Construire ou rénover une maison est un véritable défi. Avant le début des travaux, de nombreuses formalités doivent être accomplies, dont la publication de l’octroi du permis de construire. Celui-ci doit être affiché de manière lisible et conformément aux lois linguistiques.
Les prescrits linguistiques applicables sont assez clairs: dans les communes périphériques, les avis et communications au public doivent être affichés en néerlandais et en français, le néerlandais ayant la priorité. Dans le passé, le service a néanmoins reçu des demandes d’information ou des plaintes à ce sujet.

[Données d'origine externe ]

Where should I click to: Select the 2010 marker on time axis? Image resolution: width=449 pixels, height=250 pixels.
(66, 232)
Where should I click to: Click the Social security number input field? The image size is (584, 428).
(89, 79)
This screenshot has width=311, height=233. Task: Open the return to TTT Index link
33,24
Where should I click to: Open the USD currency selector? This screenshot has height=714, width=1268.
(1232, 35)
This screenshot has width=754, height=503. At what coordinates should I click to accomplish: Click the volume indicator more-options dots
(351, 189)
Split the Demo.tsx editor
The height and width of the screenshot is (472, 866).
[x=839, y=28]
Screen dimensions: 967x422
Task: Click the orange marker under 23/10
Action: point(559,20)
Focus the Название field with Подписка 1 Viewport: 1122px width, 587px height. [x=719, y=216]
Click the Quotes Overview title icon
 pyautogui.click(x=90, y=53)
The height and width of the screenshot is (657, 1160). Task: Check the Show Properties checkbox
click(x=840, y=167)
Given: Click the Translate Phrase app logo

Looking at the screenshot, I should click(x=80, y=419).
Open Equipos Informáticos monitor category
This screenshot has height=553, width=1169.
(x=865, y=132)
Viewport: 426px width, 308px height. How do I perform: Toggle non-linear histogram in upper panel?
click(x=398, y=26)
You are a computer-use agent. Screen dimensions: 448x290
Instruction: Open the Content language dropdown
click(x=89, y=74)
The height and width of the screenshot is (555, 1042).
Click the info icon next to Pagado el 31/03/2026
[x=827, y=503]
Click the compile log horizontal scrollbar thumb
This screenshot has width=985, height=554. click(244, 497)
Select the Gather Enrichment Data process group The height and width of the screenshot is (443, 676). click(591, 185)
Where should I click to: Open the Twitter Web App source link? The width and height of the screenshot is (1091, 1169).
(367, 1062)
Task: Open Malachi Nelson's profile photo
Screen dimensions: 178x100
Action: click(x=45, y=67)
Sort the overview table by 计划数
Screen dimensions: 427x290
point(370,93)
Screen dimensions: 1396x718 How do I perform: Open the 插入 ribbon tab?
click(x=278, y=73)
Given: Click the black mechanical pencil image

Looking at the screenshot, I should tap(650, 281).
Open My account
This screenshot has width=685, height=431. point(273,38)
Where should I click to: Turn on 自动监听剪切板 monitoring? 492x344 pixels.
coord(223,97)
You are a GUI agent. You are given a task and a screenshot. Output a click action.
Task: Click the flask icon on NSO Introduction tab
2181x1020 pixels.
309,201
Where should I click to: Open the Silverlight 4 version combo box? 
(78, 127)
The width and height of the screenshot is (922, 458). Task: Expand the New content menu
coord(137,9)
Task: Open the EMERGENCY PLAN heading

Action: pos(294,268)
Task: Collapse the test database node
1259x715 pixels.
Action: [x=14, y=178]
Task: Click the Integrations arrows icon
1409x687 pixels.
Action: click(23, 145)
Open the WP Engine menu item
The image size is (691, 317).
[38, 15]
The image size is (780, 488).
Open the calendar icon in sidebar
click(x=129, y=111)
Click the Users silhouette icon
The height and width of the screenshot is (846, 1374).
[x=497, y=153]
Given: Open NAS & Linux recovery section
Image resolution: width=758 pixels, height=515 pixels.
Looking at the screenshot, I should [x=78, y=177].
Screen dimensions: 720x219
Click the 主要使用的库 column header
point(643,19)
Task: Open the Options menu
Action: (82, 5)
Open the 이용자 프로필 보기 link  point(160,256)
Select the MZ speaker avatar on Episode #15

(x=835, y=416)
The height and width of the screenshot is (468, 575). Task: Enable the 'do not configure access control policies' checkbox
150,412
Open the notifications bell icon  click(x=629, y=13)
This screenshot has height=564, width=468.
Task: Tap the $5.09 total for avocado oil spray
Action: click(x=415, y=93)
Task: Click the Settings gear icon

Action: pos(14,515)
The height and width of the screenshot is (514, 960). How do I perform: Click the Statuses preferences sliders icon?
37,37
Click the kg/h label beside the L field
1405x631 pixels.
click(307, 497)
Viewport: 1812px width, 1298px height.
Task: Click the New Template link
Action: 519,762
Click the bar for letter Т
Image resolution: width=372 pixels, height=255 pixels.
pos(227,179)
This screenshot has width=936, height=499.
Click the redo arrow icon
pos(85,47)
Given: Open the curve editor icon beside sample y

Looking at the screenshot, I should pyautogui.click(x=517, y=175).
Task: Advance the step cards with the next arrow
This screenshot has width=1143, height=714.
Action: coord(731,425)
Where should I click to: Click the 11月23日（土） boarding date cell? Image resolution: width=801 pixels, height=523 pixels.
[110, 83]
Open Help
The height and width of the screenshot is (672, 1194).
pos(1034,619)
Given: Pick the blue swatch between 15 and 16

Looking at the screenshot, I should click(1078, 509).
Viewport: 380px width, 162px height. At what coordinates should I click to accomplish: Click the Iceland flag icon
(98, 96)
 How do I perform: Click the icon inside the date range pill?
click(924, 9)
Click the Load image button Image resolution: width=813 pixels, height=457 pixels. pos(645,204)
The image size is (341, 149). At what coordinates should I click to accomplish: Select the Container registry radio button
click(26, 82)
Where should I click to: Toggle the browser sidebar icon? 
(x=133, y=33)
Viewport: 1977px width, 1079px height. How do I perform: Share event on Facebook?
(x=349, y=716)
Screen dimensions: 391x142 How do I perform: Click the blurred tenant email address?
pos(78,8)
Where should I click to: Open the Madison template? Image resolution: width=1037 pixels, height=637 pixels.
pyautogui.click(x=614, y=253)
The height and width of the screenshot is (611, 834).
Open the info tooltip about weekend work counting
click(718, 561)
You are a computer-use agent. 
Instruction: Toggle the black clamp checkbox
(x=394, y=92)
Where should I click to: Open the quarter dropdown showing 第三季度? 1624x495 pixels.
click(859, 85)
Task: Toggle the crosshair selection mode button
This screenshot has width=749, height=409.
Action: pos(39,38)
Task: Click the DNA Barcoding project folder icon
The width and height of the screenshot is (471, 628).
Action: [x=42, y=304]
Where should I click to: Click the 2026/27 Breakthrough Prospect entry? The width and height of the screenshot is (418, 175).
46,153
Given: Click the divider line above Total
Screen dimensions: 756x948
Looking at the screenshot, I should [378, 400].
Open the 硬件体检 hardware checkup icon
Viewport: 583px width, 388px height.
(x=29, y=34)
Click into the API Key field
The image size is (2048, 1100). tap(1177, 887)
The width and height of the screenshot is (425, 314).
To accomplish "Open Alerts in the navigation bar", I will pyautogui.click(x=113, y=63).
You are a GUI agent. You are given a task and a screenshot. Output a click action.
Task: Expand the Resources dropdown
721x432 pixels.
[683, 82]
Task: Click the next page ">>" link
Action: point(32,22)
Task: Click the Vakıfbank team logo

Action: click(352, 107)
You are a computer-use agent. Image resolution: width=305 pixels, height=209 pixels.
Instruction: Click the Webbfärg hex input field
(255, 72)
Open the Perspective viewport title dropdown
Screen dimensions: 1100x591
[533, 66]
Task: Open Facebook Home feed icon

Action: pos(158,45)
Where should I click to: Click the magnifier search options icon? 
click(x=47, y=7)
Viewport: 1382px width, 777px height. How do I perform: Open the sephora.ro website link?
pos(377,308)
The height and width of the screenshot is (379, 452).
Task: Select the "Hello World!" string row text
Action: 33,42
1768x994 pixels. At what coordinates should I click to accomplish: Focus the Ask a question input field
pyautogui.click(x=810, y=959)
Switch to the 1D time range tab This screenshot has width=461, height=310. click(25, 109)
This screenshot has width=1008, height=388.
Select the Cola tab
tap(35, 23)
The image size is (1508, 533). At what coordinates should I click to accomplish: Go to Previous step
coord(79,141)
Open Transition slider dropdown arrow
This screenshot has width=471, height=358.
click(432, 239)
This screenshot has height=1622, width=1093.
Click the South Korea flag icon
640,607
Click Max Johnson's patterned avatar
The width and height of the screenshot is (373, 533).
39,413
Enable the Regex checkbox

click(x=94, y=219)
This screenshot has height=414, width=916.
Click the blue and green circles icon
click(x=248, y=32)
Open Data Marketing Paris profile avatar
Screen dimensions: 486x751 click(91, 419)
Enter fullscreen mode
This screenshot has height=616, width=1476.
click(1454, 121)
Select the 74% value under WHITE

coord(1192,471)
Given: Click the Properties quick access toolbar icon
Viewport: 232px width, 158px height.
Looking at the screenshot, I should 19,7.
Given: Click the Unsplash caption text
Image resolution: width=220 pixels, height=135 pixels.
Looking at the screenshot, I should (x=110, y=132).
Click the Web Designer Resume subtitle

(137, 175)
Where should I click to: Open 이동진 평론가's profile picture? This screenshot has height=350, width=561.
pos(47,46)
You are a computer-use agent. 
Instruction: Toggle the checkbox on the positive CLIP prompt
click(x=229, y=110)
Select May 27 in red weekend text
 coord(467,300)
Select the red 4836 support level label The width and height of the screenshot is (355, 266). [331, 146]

La question fut de nouveau soulevée pendant la période couverte par ce rapport.
En avril 2021, un membre du Parlement flamand demanda à l'adjoint du gouverneur de vérifier si les prescrits de la loi sur l’emploi des langues en matière administrative avaient été respectés lors de l'affichage d'un permis d'environnement dans une commune périphérique.
En l'espèce, le permis d'environnement avait été délivré par le collège des bourgmestre et échevins. En vertu de l'article 26, les permis pour les particuliers sont délivrés en néerlandais ou en français, selon le souhait du demandeur.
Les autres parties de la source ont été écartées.